**EXERCISE DIRECTIONS:**
Your task is to transcribe the entries exactly.

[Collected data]
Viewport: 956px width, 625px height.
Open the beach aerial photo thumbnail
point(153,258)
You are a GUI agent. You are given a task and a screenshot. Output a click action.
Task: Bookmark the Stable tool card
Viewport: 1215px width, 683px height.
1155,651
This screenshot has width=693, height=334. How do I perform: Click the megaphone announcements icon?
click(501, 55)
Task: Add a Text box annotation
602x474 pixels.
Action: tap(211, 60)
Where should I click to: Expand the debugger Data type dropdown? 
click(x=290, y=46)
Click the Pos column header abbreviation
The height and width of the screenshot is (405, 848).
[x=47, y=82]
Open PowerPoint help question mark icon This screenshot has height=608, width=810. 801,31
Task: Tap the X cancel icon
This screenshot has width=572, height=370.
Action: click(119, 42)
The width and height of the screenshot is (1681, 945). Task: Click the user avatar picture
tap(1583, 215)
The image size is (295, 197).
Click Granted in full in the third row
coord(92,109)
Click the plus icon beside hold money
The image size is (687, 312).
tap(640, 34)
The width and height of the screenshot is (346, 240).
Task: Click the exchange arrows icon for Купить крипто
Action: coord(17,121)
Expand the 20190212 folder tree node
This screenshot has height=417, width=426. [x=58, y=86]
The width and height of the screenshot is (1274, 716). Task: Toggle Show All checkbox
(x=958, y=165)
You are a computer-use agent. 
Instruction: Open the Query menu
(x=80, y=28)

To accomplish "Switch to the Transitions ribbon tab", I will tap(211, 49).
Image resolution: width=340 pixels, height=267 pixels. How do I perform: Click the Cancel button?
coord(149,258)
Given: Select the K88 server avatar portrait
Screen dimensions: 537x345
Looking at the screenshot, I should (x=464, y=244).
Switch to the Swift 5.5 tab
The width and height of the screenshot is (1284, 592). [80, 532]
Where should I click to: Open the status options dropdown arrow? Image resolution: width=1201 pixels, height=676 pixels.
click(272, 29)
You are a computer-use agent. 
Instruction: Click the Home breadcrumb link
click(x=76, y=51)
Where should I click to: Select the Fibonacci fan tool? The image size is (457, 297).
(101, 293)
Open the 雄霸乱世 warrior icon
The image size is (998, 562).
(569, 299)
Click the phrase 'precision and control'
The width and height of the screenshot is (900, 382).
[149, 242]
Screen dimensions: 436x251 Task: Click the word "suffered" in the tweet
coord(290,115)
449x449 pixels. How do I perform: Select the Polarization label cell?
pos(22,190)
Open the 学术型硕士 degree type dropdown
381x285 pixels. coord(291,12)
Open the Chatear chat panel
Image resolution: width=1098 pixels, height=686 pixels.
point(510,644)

**COMPLETED EXERCISE:**
Viewport: 956px width, 625px height.
Open the beach aerial photo thumbnail
point(153,258)
You are a GUI agent. You are given a task and a screenshot. Output a click action.
Task: Bookmark the Stable tool card
Viewport: 1215px width, 683px height.
1155,651
This screenshot has width=693, height=334. How do I perform: Click the megaphone announcements icon?
click(501, 55)
Task: Add a Text box annotation
602x474 pixels.
Action: tap(211, 60)
Where should I click to: Expand the debugger Data type dropdown? 
click(x=290, y=46)
Click the Pos column header abbreviation
The height and width of the screenshot is (405, 848).
[x=47, y=82]
Open PowerPoint help question mark icon This screenshot has height=608, width=810. 801,31
Task: Tap the X cancel icon
This screenshot has width=572, height=370.
Action: click(119, 42)
The width and height of the screenshot is (1681, 945). Task: Click the user avatar picture
tap(1583, 215)
The image size is (295, 197).
Click Granted in full in the third row
coord(92,109)
Click the plus icon beside hold money
The image size is (687, 312).
tap(640, 34)
The width and height of the screenshot is (346, 240).
Task: Click the exchange arrows icon for Купить крипто
Action: coord(17,121)
Expand the 20190212 folder tree node
This screenshot has height=417, width=426. [x=58, y=86]
The width and height of the screenshot is (1274, 716). Task: Toggle Show All checkbox
(x=958, y=165)
You are a computer-use agent. 
Instruction: Open the Query menu
(x=80, y=28)

To accomplish "Switch to the Transitions ribbon tab", I will tap(211, 49).
Image resolution: width=340 pixels, height=267 pixels. How do I perform: Click the Cancel button?
coord(149,258)
Given: Select the K88 server avatar portrait
Screen dimensions: 537x345
Looking at the screenshot, I should (x=464, y=244).
Switch to the Swift 5.5 tab
The width and height of the screenshot is (1284, 592). [80, 532]
Where should I click to: Open the status options dropdown arrow? Image resolution: width=1201 pixels, height=676 pixels.
click(272, 29)
You are a computer-use agent. 
Instruction: Click the Home breadcrumb link
click(x=76, y=51)
Where should I click to: Select the Fibonacci fan tool? The image size is (457, 297).
(101, 293)
Open the 雄霸乱世 warrior icon
The image size is (998, 562).
(569, 299)
Click the phrase 'precision and control'
The width and height of the screenshot is (900, 382).
[149, 242]
Screen dimensions: 436x251 Task: Click the word "suffered" in the tweet
coord(290,115)
449x449 pixels. How do I perform: Select the Polarization label cell?
pos(22,190)
Open the 学术型硕士 degree type dropdown
381x285 pixels. coord(291,12)
Open the Chatear chat panel
Image resolution: width=1098 pixels, height=686 pixels.
point(510,644)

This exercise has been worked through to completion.